MindSpore Lite cloud-side distributed inference is only supported to run in Linux environment deployments with Ascend 910 and Nvidia GPU as the supported device types. As shown in the figure below, the distributed inference is currently initiated by a multi-process approach, where each process corresponds to a Rank
in the communication set, loading, compiling and executing the respective sliced model, with the same input data for each process.
Each process consists of the following main steps:
Model reading: Slice and export the distributed MindIR model via MindSpore. The number of MindIR models is the same as the number of devices for loading to each device for inference.
Context creation and configuration: Create and configure the Context, and hold the distributed inference parameters to guide distributed model compilation and model execution.
Model loading and compilation: Use the Model::Build interface for model loading and model compilation. The model loading phase parses the file cache into a runtime model. The model compilation phase optimizes the front-end computational graph into a high-performance back-end computational graph. The process is time-consuming and it is recommended to compile once and inference multiple times.
Model input data padding.
Distributed inference execution: use the Model::Predict interface for model distributed inference.
Model output data obtaining.
Compilation and multi-process execution of distributed inference programs.
Preparation
To download the cloud-side distributed inference C++ sample code, please select the device type: Ascend or GPU. The directory will be referred to later as the example code directory.

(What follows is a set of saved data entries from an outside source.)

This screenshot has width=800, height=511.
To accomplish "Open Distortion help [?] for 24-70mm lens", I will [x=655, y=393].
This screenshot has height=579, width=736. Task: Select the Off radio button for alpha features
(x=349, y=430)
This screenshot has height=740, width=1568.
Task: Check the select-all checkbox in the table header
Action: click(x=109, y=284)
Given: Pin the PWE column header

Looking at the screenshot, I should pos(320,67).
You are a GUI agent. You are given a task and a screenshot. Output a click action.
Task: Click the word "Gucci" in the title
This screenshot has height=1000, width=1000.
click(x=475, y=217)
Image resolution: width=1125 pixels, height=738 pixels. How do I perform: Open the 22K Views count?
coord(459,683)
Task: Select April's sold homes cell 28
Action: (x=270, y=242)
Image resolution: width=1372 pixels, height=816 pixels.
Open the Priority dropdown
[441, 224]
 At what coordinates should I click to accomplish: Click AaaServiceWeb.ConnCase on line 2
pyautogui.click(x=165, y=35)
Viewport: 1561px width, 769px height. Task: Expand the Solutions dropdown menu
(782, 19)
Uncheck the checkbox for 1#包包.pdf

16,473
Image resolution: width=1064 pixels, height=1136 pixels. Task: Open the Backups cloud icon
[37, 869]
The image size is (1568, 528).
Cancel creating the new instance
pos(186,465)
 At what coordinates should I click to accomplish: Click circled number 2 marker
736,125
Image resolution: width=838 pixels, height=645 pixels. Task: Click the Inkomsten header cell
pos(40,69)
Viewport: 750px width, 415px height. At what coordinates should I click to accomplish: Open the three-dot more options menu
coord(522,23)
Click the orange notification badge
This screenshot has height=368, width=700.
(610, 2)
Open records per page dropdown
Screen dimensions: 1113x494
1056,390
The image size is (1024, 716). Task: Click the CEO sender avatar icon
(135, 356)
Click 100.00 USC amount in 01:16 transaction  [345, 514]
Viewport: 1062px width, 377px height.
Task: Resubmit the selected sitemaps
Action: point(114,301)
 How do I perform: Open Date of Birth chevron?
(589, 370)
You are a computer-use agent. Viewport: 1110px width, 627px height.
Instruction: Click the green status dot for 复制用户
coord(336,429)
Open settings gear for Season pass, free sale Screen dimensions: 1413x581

Slice and export the distributed MindIR model via MindSpore and store it to the sample code directory. For a quick experience, you can download the two sliced Matmul model files Matmul0.mindir, Matmul1.mindir.
For Ascend device type, get the group network information file (such as
rank_ table_xxx.json
) from Distributed parallel training base sample code. Refer to the Distributed Parallel Training Basic Sample for configuration, and store it in the sample code directory, and fill in the path of the file into the configuration fileconfig_file.ini
in the sample code directory.Download the MindSpore Lite cloud-side inference installation package mindspore-lite-{version}-linux-{arch}.tar.gz and store it to the sample code directory. Unzip this installation package and refer to the Environment Variables section in the Quick Start to set environment variables.
The main steps of MindSpore Lite cloud-side distributed inference will be described in the subsequent sections in conjunction with the code, and please refer to main.cc
in the sample code directory for the complete code.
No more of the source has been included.